CER1 is a common target of WNT and NODAL signaling pathways in human embryonic stem cells.

Nodal and BMP signaling pathways network with WNT signaling pathway during embryogenesis and carcinogenesis. CER1 (Cerberus 1) and GREM3 (CKTSF1B3 or CER2) inhibit NODAL signaling through ACVR1B (ALK4) or ACVR1C (ALK7) to SMAD2 or SMAD3. GREM1 (CKTSF1B1) inhibits BMP signaling through BMPR1A (ALK3), BMPR1B (ALK6) or ACVR1 (ALK2) to SMAD1, SMAD5 or SMAD8. CER1, GREM1 and GREM3 are DAN domain (DAND) family members; however, transcriptional regulation of DAND family members by canonical WNT signaling pathway remains unclear. We searched for the TCF/LEF- binding site within the promoter region of DAND family genes, including CER1, GREM1, GREM2, GREM3 and NBL1. Because triple TCF/LEF- binding sites were identified within human CER1 promoter by using bioinformatics and human intelligence, comparative genomics analyses on CER1 orthologs were further performed. Chimpanzee CER1 gene, encoding 267-amino-acid protein, was identified within NW_111298.1 genome sequence. XM_528542.1 was not a correct coding sequence for chimpanzee CER1. Primate CER1 orthologs were significantly divergent from rodent Cer1 orthologs. Three TCF/LEF- binding sites within human CER1 promoter were conserved in chimpanzee CER1 promoter, two in cow and dog Cer1 promoters, but not in rodent Cer1 promoters. Binding sites for NODAL signaling effectors, SMAD3/SMAD4 and FOXH1, were also conserved among human, chimpanzee, cow and dog CER1 promoters. CER1 orthologs were evolutionarily conserved target of WNT and NODAL signaling pathways in non-rodent mammals. Human CER1 mRNA was expressed in embryonic stem (ES) cells in the undifferentiated state and in the early endodermal lineage.
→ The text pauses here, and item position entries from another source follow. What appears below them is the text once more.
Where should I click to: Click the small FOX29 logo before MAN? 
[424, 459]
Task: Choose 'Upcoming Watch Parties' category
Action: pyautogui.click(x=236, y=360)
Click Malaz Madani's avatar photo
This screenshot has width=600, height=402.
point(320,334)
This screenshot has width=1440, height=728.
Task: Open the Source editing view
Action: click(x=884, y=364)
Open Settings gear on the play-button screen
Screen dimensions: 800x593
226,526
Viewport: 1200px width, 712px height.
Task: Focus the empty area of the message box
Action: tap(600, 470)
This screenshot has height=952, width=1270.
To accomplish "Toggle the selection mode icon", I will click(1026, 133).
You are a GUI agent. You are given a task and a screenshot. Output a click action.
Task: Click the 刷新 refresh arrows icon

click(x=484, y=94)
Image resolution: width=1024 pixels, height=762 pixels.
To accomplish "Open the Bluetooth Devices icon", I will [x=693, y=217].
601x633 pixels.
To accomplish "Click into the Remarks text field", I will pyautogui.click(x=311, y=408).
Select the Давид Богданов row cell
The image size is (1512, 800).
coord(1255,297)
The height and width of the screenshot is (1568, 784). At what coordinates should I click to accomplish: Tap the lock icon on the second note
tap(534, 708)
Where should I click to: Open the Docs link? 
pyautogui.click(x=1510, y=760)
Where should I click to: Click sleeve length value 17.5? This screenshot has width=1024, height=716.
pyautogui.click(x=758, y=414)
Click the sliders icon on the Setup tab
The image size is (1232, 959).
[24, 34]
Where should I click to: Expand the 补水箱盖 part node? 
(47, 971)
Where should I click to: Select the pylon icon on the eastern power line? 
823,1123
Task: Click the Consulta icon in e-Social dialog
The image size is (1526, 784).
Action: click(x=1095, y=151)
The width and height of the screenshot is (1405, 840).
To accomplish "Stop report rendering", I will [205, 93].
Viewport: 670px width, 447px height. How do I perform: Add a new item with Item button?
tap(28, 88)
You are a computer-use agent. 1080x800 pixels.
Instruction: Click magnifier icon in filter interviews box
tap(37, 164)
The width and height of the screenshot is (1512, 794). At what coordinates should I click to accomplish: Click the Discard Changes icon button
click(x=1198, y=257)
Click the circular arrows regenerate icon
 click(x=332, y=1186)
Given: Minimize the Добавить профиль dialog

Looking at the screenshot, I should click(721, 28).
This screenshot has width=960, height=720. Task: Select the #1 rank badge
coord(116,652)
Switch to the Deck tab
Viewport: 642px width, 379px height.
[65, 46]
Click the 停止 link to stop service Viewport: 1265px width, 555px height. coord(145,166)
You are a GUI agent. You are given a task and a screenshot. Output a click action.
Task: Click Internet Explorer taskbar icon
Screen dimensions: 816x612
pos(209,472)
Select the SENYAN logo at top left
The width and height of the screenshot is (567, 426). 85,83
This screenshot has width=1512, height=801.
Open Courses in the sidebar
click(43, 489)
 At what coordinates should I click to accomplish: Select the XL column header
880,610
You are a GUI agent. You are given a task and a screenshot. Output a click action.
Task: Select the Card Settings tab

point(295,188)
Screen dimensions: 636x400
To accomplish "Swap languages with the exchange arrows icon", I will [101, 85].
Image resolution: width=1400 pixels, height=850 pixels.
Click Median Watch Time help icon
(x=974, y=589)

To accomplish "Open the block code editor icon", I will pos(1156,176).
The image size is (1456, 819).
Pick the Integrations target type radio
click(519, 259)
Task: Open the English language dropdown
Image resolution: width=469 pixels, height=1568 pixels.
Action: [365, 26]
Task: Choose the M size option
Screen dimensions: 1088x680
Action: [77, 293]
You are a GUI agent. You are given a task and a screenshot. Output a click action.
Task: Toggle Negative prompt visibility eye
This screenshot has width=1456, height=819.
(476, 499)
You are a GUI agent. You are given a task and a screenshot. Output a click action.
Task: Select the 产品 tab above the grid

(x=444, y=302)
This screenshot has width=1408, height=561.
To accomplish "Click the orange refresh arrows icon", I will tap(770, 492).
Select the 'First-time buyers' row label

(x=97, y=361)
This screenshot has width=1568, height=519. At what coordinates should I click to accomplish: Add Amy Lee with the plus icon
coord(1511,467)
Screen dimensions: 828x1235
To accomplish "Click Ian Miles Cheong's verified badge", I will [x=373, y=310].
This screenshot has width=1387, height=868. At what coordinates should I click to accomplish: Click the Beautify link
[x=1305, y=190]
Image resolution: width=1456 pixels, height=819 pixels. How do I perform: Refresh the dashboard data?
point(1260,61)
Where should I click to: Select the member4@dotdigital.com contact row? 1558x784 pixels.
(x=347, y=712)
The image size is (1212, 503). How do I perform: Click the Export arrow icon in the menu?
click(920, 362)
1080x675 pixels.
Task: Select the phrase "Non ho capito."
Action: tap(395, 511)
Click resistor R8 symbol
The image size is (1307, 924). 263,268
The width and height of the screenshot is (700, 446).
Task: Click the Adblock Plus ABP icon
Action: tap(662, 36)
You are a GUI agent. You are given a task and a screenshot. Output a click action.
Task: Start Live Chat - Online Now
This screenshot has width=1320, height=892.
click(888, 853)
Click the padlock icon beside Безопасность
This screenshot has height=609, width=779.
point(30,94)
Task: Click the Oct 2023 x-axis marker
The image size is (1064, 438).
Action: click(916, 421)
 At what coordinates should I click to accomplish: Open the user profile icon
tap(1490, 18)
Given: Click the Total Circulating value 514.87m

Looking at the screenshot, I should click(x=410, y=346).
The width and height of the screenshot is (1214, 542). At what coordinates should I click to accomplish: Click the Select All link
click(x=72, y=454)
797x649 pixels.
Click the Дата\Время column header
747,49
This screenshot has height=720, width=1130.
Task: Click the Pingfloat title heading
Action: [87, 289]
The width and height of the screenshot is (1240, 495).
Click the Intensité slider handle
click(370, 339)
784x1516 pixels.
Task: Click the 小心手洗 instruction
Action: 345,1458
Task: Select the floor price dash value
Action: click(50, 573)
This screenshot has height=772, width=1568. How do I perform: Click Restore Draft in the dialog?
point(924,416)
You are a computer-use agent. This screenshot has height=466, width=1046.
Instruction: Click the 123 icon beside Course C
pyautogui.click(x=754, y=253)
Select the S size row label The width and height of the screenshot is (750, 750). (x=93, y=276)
CER1 upregulation in human ES cells leads to Nodal signaling inhibition associated with differentiation of human ES cells. Primate CER1 orthologs, playing a pivotal role during early embryogenesis, underwent protein evolution as well as promoter evolution. These facts indicate that molecular evolution of CER1 orthologs contributes to the significantly divergent scenarios of early embryogenesis in primates and rodents.[1]